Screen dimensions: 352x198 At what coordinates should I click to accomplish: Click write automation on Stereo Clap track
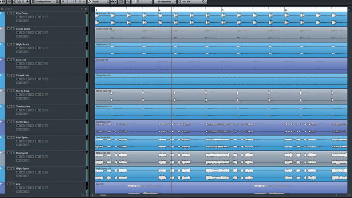[41, 94]
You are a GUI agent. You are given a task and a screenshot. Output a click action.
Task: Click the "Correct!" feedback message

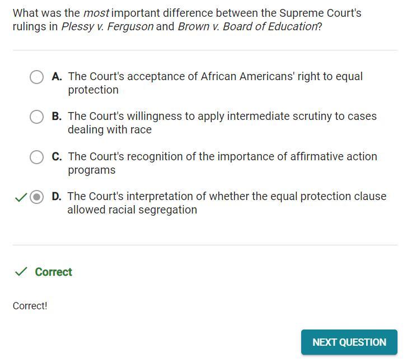(30, 306)
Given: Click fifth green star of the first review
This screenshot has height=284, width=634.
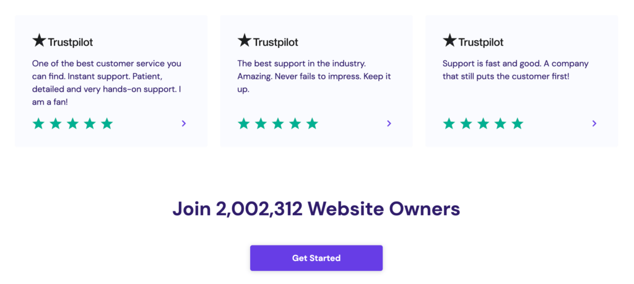Looking at the screenshot, I should pos(107,123).
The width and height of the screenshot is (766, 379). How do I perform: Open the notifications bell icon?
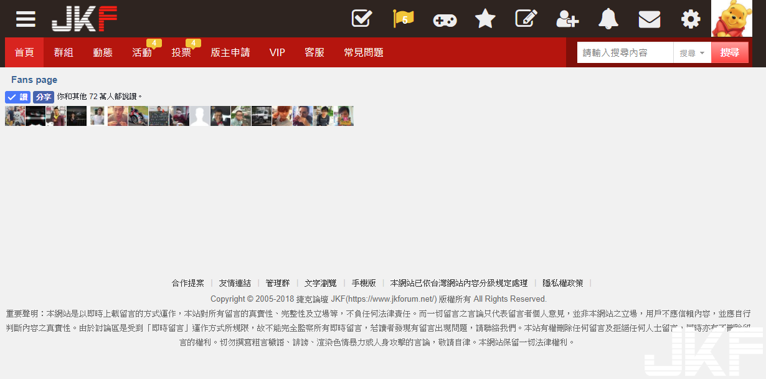point(608,19)
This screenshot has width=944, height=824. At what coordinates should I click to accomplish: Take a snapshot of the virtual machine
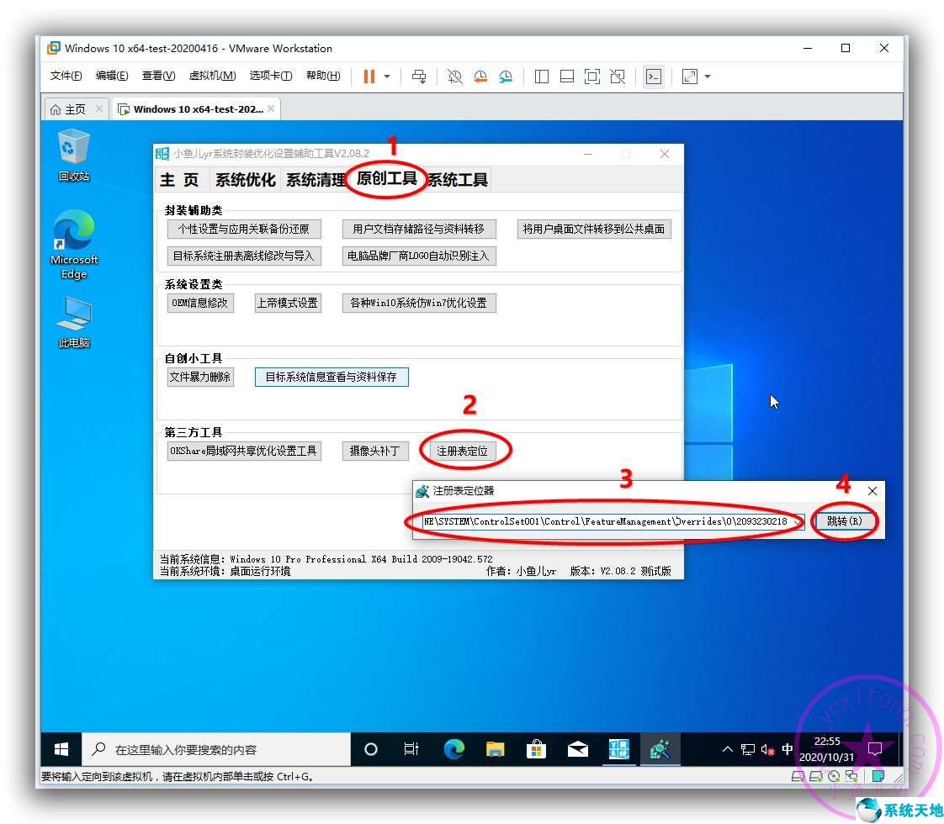454,77
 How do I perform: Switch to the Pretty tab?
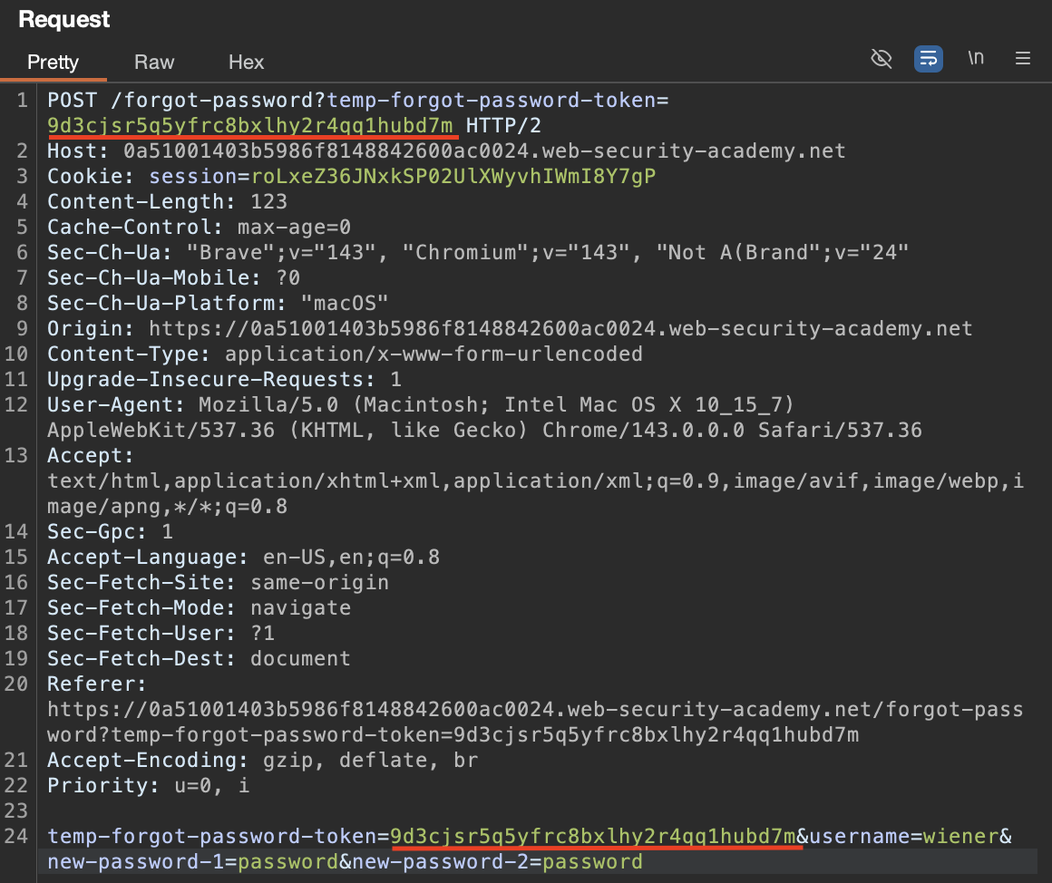point(53,62)
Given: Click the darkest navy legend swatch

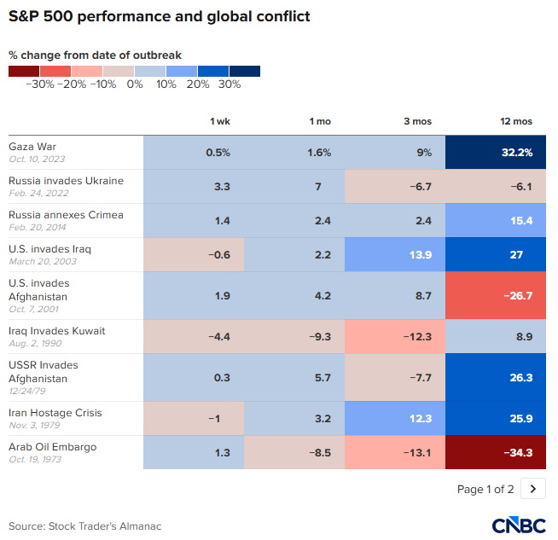Looking at the screenshot, I should click(x=244, y=72).
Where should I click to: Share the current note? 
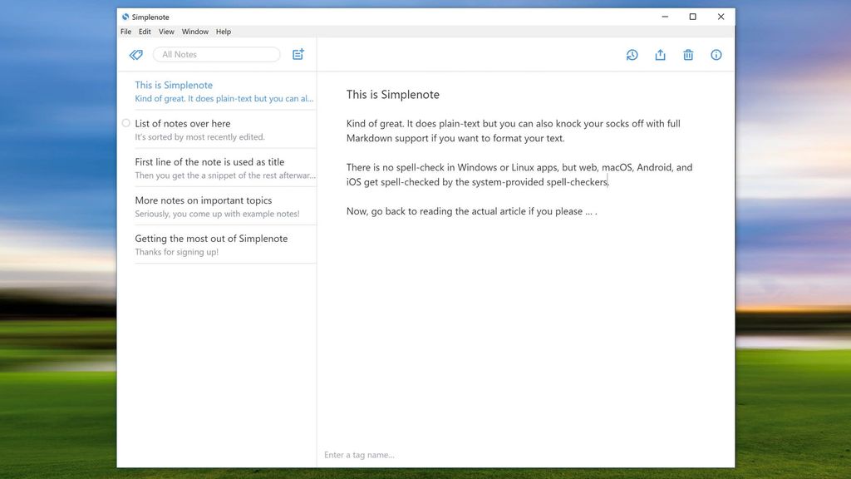(660, 54)
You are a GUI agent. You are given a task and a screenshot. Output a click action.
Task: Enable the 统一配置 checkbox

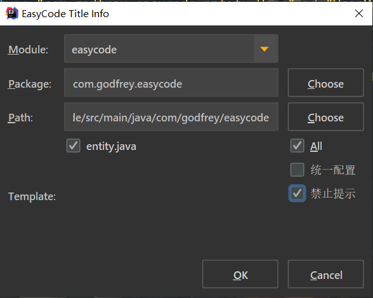(x=297, y=170)
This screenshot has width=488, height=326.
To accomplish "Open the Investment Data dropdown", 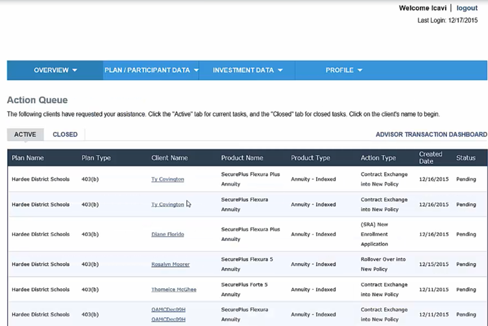I will point(247,70).
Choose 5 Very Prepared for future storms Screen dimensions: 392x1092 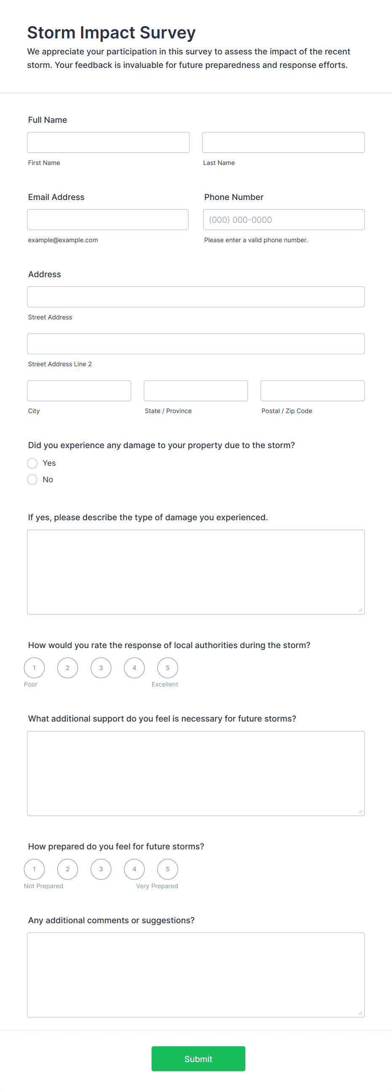[x=168, y=869]
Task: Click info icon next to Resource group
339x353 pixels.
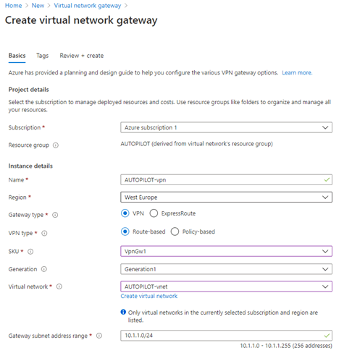Action: click(x=56, y=145)
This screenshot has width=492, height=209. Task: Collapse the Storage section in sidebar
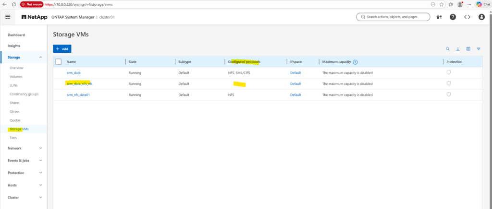coord(40,58)
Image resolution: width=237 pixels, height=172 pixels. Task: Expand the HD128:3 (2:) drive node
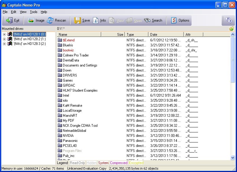[4, 44]
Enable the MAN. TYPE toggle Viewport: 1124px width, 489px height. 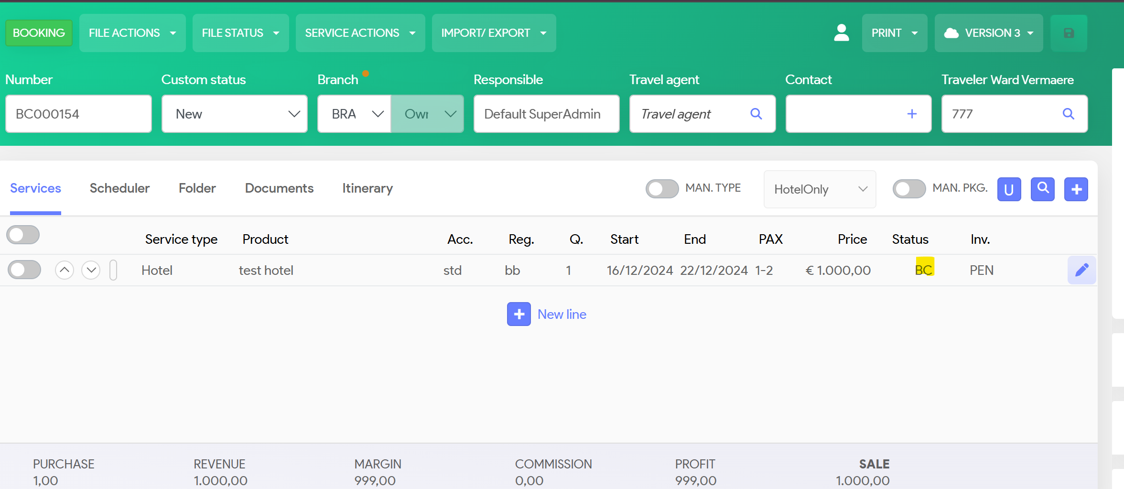662,189
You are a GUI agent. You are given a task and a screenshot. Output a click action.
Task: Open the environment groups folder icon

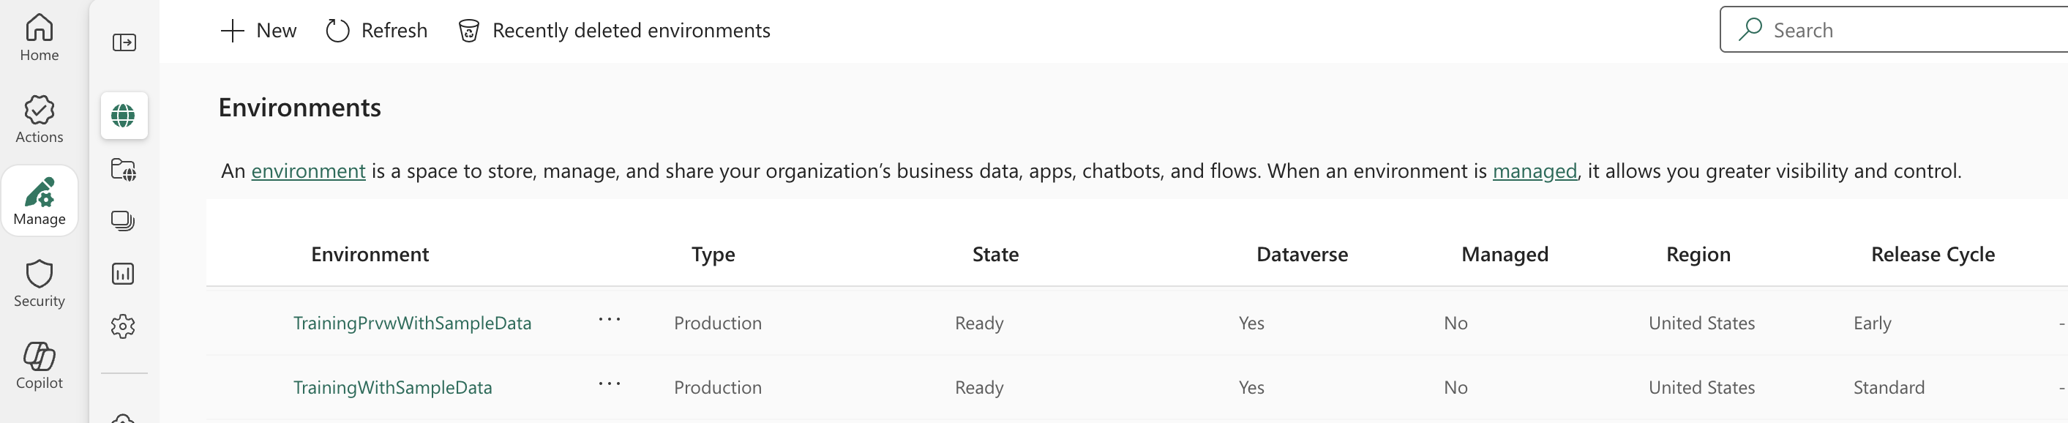pyautogui.click(x=124, y=170)
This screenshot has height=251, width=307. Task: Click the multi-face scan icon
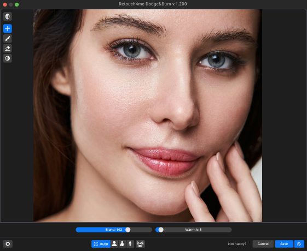(x=140, y=244)
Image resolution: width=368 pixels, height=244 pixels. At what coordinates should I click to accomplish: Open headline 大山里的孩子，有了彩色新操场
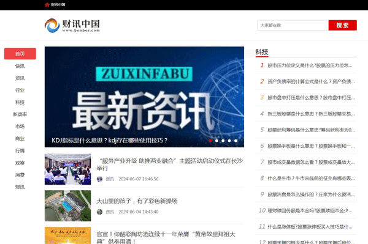click(x=137, y=201)
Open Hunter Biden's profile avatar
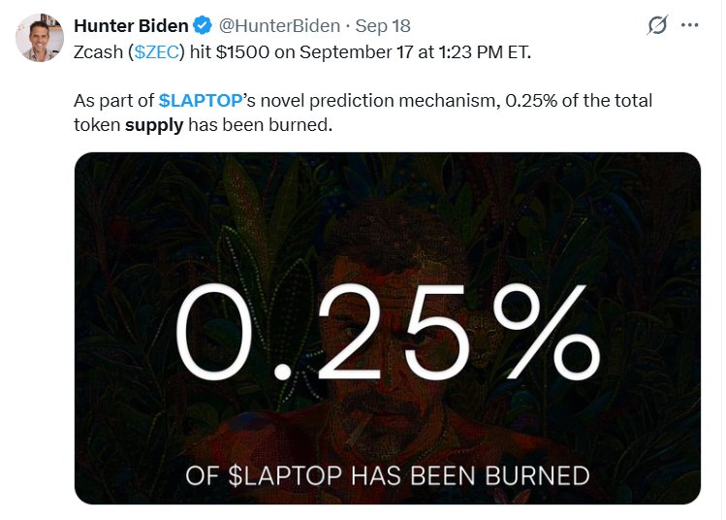The height and width of the screenshot is (520, 726). coord(40,38)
******************************
From the line containing "This screenshot has height=251, width=307." to the final line of the entries, both included, transcribe every line exactly, omit the pictures, and add nothing more.

SOLUTION BELOW:
This screenshot has height=251, width=307. Task: Click the multi-face scan icon
(x=140, y=244)
Image resolution: width=368 pixels, height=244 pixels. At what coordinates should I click to accomplish: Open headline 大山里的孩子，有了彩色新操场
click(x=137, y=201)
Open Hunter Biden's profile avatar
The height and width of the screenshot is (520, 726). coord(40,38)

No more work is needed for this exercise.